Problem to solve: Format the stretch of the material from the line containing "You are a computer-use agent. The" through the end of the material as a Markdown table with the columns Row and Line, leaving out any blank lines.

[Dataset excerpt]
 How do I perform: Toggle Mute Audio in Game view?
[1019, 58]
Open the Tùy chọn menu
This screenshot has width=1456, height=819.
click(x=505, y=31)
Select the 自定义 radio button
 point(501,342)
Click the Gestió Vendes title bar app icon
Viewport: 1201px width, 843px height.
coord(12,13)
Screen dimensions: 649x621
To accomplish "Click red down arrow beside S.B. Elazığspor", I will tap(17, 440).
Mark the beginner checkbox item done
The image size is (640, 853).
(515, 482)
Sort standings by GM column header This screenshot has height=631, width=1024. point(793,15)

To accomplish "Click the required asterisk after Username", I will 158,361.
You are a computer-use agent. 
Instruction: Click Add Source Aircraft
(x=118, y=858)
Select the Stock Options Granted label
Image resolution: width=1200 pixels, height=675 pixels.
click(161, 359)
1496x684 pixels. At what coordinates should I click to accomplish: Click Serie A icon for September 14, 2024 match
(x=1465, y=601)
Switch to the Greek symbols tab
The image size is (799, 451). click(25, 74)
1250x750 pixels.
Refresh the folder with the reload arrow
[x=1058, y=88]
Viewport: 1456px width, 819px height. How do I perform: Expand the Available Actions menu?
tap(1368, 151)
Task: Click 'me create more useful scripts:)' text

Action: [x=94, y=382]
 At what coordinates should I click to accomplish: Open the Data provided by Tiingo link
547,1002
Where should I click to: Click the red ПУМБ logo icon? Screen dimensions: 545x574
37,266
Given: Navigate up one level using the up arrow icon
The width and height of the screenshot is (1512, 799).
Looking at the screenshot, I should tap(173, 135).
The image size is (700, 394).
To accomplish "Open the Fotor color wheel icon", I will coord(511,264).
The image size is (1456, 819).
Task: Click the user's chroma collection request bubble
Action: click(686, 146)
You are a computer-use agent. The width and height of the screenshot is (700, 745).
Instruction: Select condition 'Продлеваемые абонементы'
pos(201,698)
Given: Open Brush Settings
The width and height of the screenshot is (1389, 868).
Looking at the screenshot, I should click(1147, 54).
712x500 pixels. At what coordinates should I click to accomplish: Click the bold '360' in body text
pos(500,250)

Answer to this task:
| Row | Line |
|---|---|
| 1 | You are a computer-use agent. The width and height of the screenshot is (700, 745). |
| 2 | Instruction: Select condition 'Продлеваемые абонементы' |
| 3 | pos(201,698) |
| 4 | Given: Open Brush Settings |
| 5 | The width and height of the screenshot is (1389, 868). |
| 6 | Looking at the screenshot, I should click(1147, 54). |
| 7 | 712x500 pixels. At what coordinates should I click to accomplish: Click the bold '360' in body text |
| 8 | pos(500,250) |